MLMs (Multi-Level Marketing companies)--I knew a neighborhood family some 30-years-ago who were very odd. The parents had been in the Air Force and raised their son to be a military-drone (he thankfully escaped this fate of being an officer as far as I can tell and has a family now), indoctrinating him in some extremely wacky right-wing, militaristic and over-the-top marketplace ideologies.
That's right, I'm talking about that bizarre triangulation of Amway, the Air Force, and the "prosperity gospel" (and "Star Trek: The Next Generation" fans for good measure). And yet, it's worse than that...
The father was a forensic-pathologist who did blood-analysis (and could've been Jeffrey Dahmer's pa'), and had the personality of a cod. He and "the wife" had met each other while serving in the U.S. Air Force, that domain of religious, fanatical theocratic Christians, patriotic kookdom, and Moonies. What attracts these kind of sick people to that particular branch of the military deserves extensive studies by social scientists everywhere, though there are some statistics out there.
But, these people never made any money on Amway,™ they just bought the stupid--and by-all-appearances--overpriced and lousy products, and they were stuck with them. That was alright, but I was concerned for their son, and he was a friend whom I cared about.
One time, the Air Force mother came to our door and attempted to sell my mother some of the lousy products, and used the standard sell that Amway's™ known so well for (known so well for that they changed their name to "Quixtar,™" then back to Amway™: they try to make you feel inferior if you don't buy their products.
Yes, it's that sick, and as far as I can tell, nothing has changed since that now-distant time, but my mother's a smart cookie and she didn't respond well to it. There would be no sell, not ever.
Why do I bring this particular subject up? For a variety of reasons: I'm uncertain, but I believe my co-researcher on the Palfrey "defense team" (for want of a better term), Monique Rawlings, might work for Alticor.™ It might mean nothing-at-all, but it's strange someone working for them would be involved in such endeavors. Make of it what-you-will, because I don't know what to.
So, I was doing a lot of searching on Alticor™ today, and found some very interesting articles that partly-corroborated my childhood experiences with Amway and whatnot.
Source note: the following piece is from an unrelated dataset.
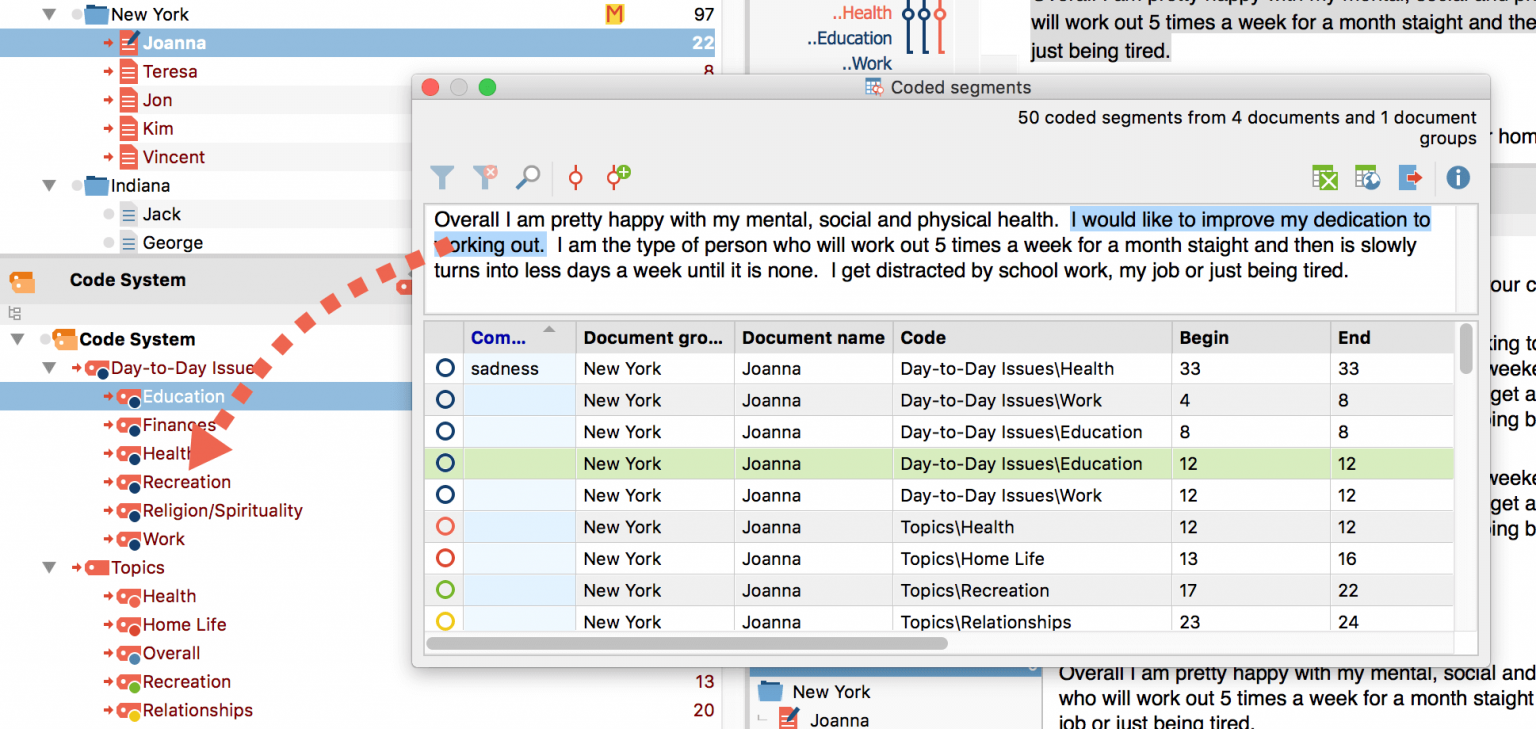Click the green code color circle on Topics\Recreation
The width and height of the screenshot is (1536, 729).
point(444,590)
According to a growing number of CPAs, institutions, and watchdogs, Amway™ is little more than a "pyramid scheme." This has been my own impression since childhood, yet somehow they continue to exist and do whatever it is they're doing these days, which appears to be the same as it was around 1978. Great.
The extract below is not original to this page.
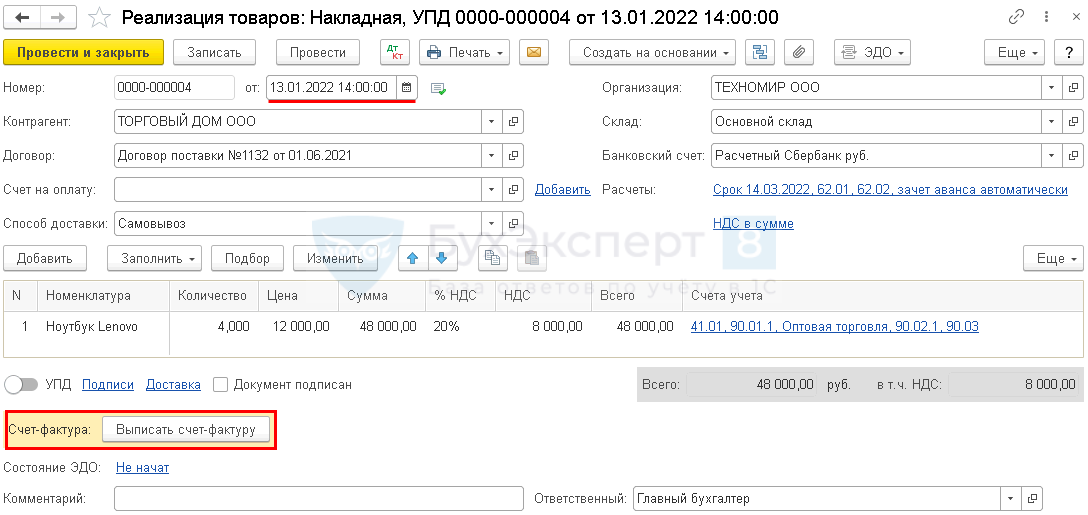Open calendar picker for document date
The height and width of the screenshot is (515, 1088).
(x=406, y=88)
One site really was spot-on in what I've learned from experience: Forensic CPA Tracy Coenen's http://www.sequence-inc.com/, which covers a range of similar subjects, an impressive site by an impressive woman. She does a pretty good job of expressing why these kind of firms are a "scam" that preys on the desperate and the troubled, a contention I tend to agree with. These links are to articles that aren't that new, but strike me as still being relevant, like my anecdotes on the subject.
I'm unsurprised, frankly, that Palfrey would surround herself with people from the corporate world. She was a small-business (depending on what you would call "small," though she decidedly petit-bourgeois in her attitudes) employer in her own way, and shared many of the same attitudes.
Palfrey's courting of the "legitimate press" speaks-volumes to such attitudes, as well as a cursory examination of what we know about how she ran her escort service (check Intelwire.com for more). It was all about the money, sad, and it probably brought about her death by her own hand. She wanted the "big time," the big money. Maybe that's why it's easier for those like her to claim she was murdered, and that she was "innocent." Neither case appears to be true at all, further revelations notwithstanding.